In his conclusion Hays’ summarizes the approach of each Gospel. Mark figures the mystery of God’s kingdom, Matthew presents Torah transfigured, Luke offers Israel’s redemption story and John refigures Israel’s worship and temple.  But how is this legitimate? Only if “the God to whom the Gospels bear witness, the God incarnate in Jesus, is the same as the God of Abraham, Isaac, and Jacob.”  If that is true, “then the figural literary unity of Scripture, Old Testament and New Testament together, is nothing other than the climactic fruition of that one God’s self-revelation” (p. 365).
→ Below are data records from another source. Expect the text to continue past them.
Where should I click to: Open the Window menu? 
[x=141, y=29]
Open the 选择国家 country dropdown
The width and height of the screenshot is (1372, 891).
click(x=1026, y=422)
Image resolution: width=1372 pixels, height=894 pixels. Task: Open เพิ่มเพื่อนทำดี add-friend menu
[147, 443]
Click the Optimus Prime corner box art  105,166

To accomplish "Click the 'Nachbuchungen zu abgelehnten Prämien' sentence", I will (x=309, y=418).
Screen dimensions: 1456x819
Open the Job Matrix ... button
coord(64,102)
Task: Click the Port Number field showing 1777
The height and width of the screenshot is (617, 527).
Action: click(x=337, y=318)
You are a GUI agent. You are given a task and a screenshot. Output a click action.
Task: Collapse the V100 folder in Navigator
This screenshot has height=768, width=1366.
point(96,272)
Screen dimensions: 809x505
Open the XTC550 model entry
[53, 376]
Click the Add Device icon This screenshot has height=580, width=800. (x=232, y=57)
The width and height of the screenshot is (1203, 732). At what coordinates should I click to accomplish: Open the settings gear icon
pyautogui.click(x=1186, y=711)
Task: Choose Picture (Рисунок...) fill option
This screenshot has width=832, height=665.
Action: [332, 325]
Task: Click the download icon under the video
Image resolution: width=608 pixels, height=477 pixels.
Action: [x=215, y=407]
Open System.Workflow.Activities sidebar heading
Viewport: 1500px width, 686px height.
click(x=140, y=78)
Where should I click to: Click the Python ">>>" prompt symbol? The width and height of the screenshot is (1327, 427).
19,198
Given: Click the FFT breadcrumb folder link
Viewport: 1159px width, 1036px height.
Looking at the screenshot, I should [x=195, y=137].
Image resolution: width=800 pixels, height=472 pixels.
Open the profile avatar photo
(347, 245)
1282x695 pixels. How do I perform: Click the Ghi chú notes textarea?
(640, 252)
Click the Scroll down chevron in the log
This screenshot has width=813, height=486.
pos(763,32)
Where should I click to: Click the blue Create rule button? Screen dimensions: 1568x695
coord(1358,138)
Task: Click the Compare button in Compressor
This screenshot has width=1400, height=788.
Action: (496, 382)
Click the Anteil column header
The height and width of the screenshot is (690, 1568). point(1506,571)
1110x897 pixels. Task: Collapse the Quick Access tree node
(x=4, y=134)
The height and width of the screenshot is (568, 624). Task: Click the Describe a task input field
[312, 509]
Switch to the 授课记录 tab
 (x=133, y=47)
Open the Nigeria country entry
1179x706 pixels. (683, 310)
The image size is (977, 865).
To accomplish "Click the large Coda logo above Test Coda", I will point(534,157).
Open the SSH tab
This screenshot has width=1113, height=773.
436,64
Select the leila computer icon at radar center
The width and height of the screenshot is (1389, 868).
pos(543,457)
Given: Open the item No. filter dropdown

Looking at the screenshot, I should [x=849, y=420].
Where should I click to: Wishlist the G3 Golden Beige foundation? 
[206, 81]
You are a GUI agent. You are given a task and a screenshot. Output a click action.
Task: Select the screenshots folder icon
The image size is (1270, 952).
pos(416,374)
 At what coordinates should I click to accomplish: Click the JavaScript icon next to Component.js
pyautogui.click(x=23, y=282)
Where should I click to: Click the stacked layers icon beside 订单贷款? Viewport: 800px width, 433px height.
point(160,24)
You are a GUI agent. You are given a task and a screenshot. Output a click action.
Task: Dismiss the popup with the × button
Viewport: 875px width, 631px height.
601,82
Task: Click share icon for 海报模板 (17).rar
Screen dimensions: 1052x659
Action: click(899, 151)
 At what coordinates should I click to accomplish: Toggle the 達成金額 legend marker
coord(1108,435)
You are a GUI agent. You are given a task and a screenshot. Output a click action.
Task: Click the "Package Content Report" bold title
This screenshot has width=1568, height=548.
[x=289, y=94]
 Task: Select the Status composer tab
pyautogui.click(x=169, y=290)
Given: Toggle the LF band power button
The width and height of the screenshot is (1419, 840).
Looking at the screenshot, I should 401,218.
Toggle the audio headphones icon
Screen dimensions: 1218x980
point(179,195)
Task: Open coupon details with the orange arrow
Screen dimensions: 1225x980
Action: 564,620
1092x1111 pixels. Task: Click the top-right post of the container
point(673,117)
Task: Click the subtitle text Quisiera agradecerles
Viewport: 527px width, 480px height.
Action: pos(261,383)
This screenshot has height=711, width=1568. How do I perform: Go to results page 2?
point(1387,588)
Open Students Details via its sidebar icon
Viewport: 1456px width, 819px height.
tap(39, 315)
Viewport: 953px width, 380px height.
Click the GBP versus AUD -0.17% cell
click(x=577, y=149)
With so many alleged echoes of OT texts, every reader is bound to demur at some point.  Is Jesus calling his first disciples to be fishers of people a deliberate reversal of God’s judgment of the wealthy women in Amos 4:2 being carried off with fishhooks?  Do the Synoptics really not allude to the Suffering Servant text of Isaiah 52:13-53:12 to add that portrait to their mosaic of Christological images?  Isn’t the primary point of Matthew’s inclusion of five women in his genealogy their suspicion of sexual impropriety rather than the (probable) Gentile background of only four of them?  No matter how distinctive, can the attitude of Matthew’s Jesus to Torah really be referred to just as halakah?  Did Matthew really have fewer OT allusions in his passion narrative simply because he wants readers to figure out connections for themselves?  For that matter, does he really have that many fewer allusions?  Is Luke quite so anti-empire as Hays thinks, when it is Rome who consistently rescues the first Christians when various Jewish leaders would destroy them throughout the book of Acts?  Must John 19:36 “certainly” (p. 317) allude to not breaking the bones of the Passover lamb when it is already adequately accounted for by the more obvious quotation of Psalm 34:19-20?  Don’t weak arguments “strain” credibility rather than “credulity” (p. 299), since credulity means gullibility?

These questions, however, arise only rarely, compared with page after page of treasures of exegetical insight into the use of the OT in the NT.  Hays promises the reader an examination of the Evangelists’ hermeneutics and delivers so much more—the veritable foundation, outline and central details for a biblical theology of the Gospels.  We are so grateful that Hays lived to complete this project, and we pray that he may still have many years for fruitful scholarship and ministry.